Originaire de la campagne d’Alep, Manar n’avait pas songé à fuir sa région sous les bombes. Elle a entrepris le chemin « long et dangereux », du nord de la Syrie jusqu’à la frontière libanaise traversée clandestinement, « pour ce mariage ». Après son arrivée au camp informel de Mamdouh, tout est allé vite. Sa mère, venue avec elle, lui a énuméré « ses devoirs d’épouse, et parlé de la nuit de noces ». Puis il y a eu la fête en famille autour de Manar en robe blanche, entre les tentes.

Traumatisme

La tête couverte d’un léger voile, l’adolescente s’exprime avec pudeur. Il y a cette vie de couple, dont il lui faut s’accommoder. L’isolement : ses contacts avec sa mère, repartie en Syrie peu après le mariage, sont sporadiques. Et le quotidien au Liban, différent de ce qu’elle avait imaginé ; dans le camp miséreux où des rats se faufilent parfois dans les allées, on se débat pour joindre les deux bouts.

Assise à ses côtés, sa cousine et désormais belle-sœur Jawhar, 16 ans aussi, rit pour cacher sa gêne : sa tunique rose ornée de brillants laisse apparaître son ventre, elle est enceinte de sept mois. Mariée à un réfugié du camp choisi par sa famille, la jeune fille affirme qu’elle est « heureuse » de cette grossesse, car elle « aime les enfants ». Le mariage a pourtant été un traumatisme. « Jawhar pleurait, elle voulait revenir vivre avec ses parents, avec nous », se souvient Fatima, sa sœur aînée et sa confidente. « Je ne savais rien des relations sexuelles », commente la future maman.

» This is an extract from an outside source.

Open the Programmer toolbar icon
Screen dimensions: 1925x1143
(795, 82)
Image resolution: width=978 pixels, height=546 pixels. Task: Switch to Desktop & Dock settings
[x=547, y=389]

Il n’existe pas de chiffres précis sur ces unions qui impliquent de jeunes Syriennes, issues pour beaucoup d’un milieu rural et peu éduqué. Mais leur augmentation inquiète les acteurs de l’enfance. Des associations jugent le terme de « mariage forcé » plus approprié, car la majorité des unions précoces sont imposées aux mineures. « On considère qu’il s’agit d’un abus sexuel », ajoute Mira Faddoul, chargée du programme de protection infantile à Kafa, une ONG qui lutte contre les violences faites aux femmes.

La pratique, ancienne, est souvent justifiée par la tradition. Mais son augmentation parmi les réfugiés au Liban serait aussi due à la volonté de protéger les jeunes filles d’un viol ou de relations hors mariage, et à la pauvreté dans laquelle vivent les familles. « On ne donne pas nos filles pour s’en débarrasser, réagit sèchement Fatima, 27 ans. Dans notre région d’origine, les femmes se marient entre 15 et 20 ans, ensuite elles sont jugées trop vieilles. » En Syrie, l’âge légal du mariage est de 17 ans pour les filles, mais il peut être ramené à 13 ans avec une autorisation judiciaire.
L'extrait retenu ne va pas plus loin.